The Great Climate Retreat is beginning with tiny steps, like taxpayer buyouts for homeowners in flood-prone areas from Staten Island, New York, to Houston and New Orleans — and now Rittel’s Marathon Key. Florida, the state with the most people and real estate at risk, is just starting to buy homes, wrecked or not, and bulldoze them to clear a path for swelling seas before whole neighborhoods get wiped off the map.

By the end of the century, 13 million Americans will need to move just because of rising sea levels, at a cost of $1 million each, according to Florida State University demographer Mathew Haeur, who studies climate migration.
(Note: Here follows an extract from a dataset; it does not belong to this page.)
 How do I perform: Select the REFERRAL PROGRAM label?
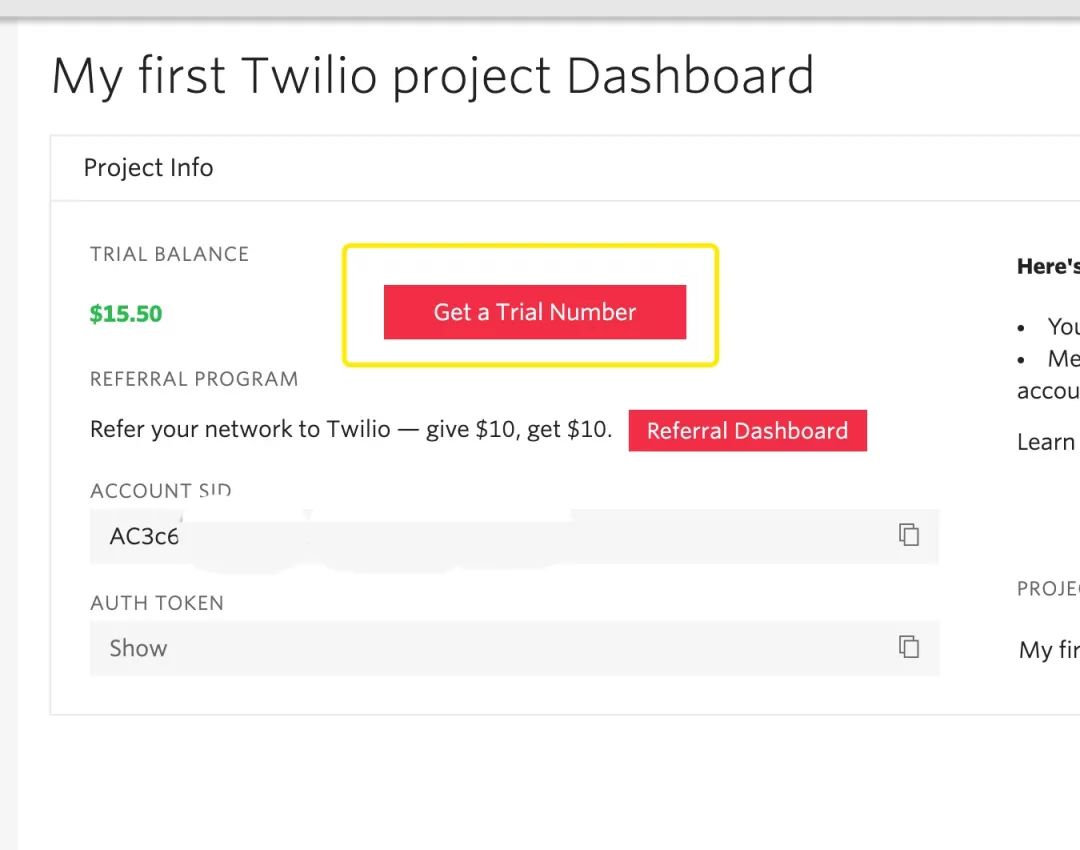pyautogui.click(x=194, y=379)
Even in a “managed retreat,” coordinated and funded at the federal level, the economic disruption could resemble the housing crash of 2008.

The U.S. government’s philosophy has been that local officials are in the best position to decide what needs to be done. Consequently, the effort has so far been ad hoc, with local and state governments using federal grants from the last disaster to pay for buyouts designed to reduce the damage from the next one.

“The scale of this is almost unfathomable,” said Billy Fleming, a landscape architecture professor at the University of Pennsylvania. “If we take any of the climate science seriously, we’re down to the last 10 to 12 years to mobilize the full force of the government and move on managed retreat. If we don’t, it won’t matter, because much of America will be underwater or on fire.”

If not for the $174,000 that Rittel, 60, owes on her mortgage, the Montana transplant would have left long ago. Insurance money is insufficient to rebuild, so she applied for one of the buyouts, administered by the state with $75 million of Irma-relief cash from the U.S. Department of Housing and Urban Development, as long as it lasts.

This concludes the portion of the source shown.